Weaviate Cloud Hosting Backups

Description

Let’s say something bad happens and that I need to do a backup of my cluster hosted on the Weaviate cloud.

What are the capabilities here? I saw on another post that Weaviate has covered, but it’s free stressful to not know exactly how we are covered.

Couldn’t find any documentation on this.

Particularly, the questions were:

  • In MongoDB, I can backup to a specific time period as regular backups at intervals are done. Is this possible?
  • Is there a self-serve way to do backup?
  • Can I export my Weaviate instance and store it myself as well?

Server Setup Information

  • Weaviate Server Version: Weaviate Cloud Hosted
  • Deployment Method:
  • Multi Node? Number of Running Nodes:
  • Client Language and Version:
  • Multitenancy?: Yes

Any additional Information

hi @Tejas_Sharma !!

All hosted clusters in our cloud have a backup bucket already configured.

This means that, at any time, you can create or restore from your own backups, on top of the automated backups we do from our side.

Those “ad-hoc” backups can be store up to 1 month.

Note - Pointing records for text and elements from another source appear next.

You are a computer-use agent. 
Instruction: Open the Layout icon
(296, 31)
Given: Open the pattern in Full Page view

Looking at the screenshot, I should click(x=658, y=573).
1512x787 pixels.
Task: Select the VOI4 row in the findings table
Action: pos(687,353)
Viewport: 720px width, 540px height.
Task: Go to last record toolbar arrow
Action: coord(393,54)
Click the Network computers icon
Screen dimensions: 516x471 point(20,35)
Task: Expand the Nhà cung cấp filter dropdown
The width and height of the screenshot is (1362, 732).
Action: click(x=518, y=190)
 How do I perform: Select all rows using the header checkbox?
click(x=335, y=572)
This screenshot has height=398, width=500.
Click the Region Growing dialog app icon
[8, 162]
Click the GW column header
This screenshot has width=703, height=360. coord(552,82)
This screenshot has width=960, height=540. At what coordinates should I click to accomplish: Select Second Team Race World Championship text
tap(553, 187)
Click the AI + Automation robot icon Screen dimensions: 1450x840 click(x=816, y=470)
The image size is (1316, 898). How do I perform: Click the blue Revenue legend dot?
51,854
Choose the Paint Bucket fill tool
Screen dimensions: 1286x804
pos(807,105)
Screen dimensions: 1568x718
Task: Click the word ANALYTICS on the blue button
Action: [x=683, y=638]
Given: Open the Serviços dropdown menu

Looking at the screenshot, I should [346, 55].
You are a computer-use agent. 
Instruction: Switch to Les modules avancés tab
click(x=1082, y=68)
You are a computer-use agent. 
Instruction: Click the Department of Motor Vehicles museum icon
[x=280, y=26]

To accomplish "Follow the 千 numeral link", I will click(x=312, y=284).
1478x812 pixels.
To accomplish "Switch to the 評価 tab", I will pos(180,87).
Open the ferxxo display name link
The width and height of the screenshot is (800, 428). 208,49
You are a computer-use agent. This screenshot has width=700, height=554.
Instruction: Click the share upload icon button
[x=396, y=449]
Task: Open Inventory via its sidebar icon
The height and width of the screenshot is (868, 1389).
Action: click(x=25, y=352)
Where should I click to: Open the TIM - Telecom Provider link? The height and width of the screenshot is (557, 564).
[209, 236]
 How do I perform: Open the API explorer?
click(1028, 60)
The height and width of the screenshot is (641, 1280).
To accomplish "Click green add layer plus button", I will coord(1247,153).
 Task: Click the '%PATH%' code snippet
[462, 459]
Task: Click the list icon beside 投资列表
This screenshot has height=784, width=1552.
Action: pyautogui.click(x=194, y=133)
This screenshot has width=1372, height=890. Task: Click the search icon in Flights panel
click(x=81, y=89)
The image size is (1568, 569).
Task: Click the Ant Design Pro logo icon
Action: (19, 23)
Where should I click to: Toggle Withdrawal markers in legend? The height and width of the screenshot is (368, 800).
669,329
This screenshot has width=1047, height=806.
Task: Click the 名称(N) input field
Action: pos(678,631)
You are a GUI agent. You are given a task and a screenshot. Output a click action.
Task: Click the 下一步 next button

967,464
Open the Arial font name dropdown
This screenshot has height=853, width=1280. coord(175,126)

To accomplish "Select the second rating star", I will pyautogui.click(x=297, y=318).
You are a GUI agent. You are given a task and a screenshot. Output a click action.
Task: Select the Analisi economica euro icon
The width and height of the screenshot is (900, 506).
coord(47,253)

Here is an example code in python v4 client for that, using a real serverless cluster in our cloud:

client.collections.delete("Collection1")
collection = client.collections.create("Collection1")
collection.data.insert({"name": "John"})
collection.data.insert({"name": "Mary"})
print("Collection1 exists?", client.collections.exists("Collection1"))
print("Collection1 total count", collection.aggregate.over_all())
backup_task = client.backup.create(backup_id="super-cool-backup-id", backend="gcs", include_collections=["Collection1"], wait_for_completion=True)
print("Backup task", backup_task)
client.collections.delete("Collection1")
print("Collection1 deleted!")
print("Collection1 exists?", client.collections.exists("Collection1"))
restore_task = client.backup.restore(backup_id="super-cool-backup-id", backend="gcs", include_collections="Collection1", wait_for_completion=True)
print("Collection1 restore task", restore_task)
print("Collection1 exists?", client.collections.exists("Collection1"))
print("Collection1 total count", collection.aggregate.over_all())

I got this as the output:

Collection1 exists? True
Collection1 total count AggregateReturn(properties={}, total_count=2)
Backup task error=None status=<BackupStatus.SUCCESS: 'SUCCESS'> path='gs://weaviate-wcs-prod-cust-us-west3-workloads-backups/69e14018-8f2c-4361-bf79-0953902372b3/super-cool-backup-id' backup_id='super-cool-backup-id' collections=['Collection1']
Collection1 deleted!
Collection1 exists? False
Collection1 restore task error=None status=<BackupStatus.SUCCESS: 'SUCCESS'> path='gs://weaviate-wcs-prod-cust-us-west3-workloads-backups/69e14018-8f2c-4361-bf79-0953902372b3/super-cool-backup-id' backup_id='super-cool-backup-id' collections=['Collection1']
Collection1 exists? True
Collection1 total count AggregateReturn(properties={}, total_count=2)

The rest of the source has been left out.